Tell us about one of your most memorable patient encounters. A couple of months ago, I received an urgent call to evaluate a patient in rural Texas. She was critically ill in the ICU. There are no MFM clinics close to that area and she couldn´t be transferred. Luckily, this is a hospital where our practice covers outpatient and inpatient MFM by telemedicine. I was able to login to the system and in less than 3 minutes, I was at the patient’s bedside. With a multidisciplinary team we were able to provide excellent care to this patient and prevent a maternal death. Days after mechanical ventilation and critical care management, we were extremely happy to see that patient carrying her baby.
Tell us about an MFM colleague who has been an important part of your MFM career. I am very lucky to work with an amazing colleague and great friend, Dr. Sina Haeri. In addition to learning from him, he is always looking after my personal and professional development.
If you had to live one day in your life over and over (think Groundhog Day 1993 Movie), which would you pick? The birth of my two kids. Being in that room with Camille, my wife, and looking at our newborns have been the best days in my life.
From my professional life, the day that I graduated from ObGyn residency and, as the only foreign graduate of the program, I received the teaching award from the UPenn students.

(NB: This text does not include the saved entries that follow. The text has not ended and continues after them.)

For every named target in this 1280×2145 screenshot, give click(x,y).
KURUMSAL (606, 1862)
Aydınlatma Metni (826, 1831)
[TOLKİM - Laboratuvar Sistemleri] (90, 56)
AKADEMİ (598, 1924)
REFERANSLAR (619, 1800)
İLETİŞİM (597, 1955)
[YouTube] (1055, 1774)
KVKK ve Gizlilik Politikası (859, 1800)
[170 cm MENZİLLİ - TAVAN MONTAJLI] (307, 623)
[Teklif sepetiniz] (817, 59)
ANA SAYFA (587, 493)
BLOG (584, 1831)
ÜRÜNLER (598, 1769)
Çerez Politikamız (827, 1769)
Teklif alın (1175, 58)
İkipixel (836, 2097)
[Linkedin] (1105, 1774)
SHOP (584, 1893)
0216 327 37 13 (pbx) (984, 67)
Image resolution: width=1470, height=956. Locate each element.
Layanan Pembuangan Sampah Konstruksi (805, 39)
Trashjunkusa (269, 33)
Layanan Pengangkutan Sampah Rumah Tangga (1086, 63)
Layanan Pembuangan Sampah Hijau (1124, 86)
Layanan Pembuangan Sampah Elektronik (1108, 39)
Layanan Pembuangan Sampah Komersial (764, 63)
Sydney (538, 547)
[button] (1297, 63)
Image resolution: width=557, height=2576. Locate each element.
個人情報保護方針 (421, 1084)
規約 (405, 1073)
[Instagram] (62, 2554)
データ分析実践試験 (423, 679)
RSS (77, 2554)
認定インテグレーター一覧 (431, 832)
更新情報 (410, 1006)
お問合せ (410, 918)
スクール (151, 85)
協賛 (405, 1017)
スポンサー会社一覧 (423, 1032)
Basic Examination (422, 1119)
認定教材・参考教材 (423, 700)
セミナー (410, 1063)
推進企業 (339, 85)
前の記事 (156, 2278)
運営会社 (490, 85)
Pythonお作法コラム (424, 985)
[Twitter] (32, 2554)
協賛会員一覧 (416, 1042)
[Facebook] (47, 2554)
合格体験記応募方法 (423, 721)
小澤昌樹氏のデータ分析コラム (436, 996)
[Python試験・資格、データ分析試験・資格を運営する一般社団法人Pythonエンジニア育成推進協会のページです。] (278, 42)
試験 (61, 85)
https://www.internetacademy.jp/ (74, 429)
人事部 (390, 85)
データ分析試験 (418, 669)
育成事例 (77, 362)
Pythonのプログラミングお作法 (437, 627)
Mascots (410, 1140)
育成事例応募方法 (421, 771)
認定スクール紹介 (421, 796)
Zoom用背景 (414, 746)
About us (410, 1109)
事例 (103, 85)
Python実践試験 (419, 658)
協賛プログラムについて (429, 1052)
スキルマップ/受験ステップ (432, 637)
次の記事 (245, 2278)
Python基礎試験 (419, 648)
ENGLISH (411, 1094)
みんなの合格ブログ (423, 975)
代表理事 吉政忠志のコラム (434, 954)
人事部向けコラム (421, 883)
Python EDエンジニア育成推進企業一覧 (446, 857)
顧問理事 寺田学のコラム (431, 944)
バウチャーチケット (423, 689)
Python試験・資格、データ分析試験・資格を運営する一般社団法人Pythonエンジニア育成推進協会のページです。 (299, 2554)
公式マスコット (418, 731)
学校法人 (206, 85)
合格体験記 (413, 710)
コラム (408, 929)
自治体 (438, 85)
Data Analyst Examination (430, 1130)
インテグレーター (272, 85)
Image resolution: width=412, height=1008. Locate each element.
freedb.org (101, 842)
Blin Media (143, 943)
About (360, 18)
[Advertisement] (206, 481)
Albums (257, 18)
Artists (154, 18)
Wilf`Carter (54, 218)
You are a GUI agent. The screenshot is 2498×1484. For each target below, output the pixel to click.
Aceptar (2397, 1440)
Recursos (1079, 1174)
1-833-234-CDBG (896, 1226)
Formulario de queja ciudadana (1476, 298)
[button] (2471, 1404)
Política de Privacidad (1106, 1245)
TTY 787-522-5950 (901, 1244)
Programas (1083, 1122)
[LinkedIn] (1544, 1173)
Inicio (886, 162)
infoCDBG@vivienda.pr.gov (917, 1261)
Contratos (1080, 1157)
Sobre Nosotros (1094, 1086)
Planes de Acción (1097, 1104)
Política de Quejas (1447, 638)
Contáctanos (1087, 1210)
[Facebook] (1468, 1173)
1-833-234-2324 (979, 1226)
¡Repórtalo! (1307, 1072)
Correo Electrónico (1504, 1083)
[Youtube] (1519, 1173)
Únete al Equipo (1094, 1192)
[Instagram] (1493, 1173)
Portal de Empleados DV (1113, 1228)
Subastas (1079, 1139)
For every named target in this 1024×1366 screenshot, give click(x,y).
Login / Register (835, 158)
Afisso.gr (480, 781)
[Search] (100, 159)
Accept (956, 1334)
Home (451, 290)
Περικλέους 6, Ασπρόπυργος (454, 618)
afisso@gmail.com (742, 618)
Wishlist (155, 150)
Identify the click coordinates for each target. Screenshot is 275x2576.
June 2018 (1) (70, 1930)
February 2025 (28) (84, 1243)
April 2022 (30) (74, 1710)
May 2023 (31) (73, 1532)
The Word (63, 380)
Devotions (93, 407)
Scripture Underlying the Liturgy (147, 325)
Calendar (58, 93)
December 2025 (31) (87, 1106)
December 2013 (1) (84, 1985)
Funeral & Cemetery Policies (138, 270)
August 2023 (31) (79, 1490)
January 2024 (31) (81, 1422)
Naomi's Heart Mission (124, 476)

I’m excited to wake up every day and practice Maternal-Fetal Medicine because…I truly believe I am impacting my patient´s lives.
If I could solve one problem in MFM it would be…The disparities on maternal morbidity and mortality.
The best day I ever had as an MFM was…Everyday that I can positively impact a patient´s life.
I might be the only MFM who…is taking care of patients in rural Texas and in Peru on the same day.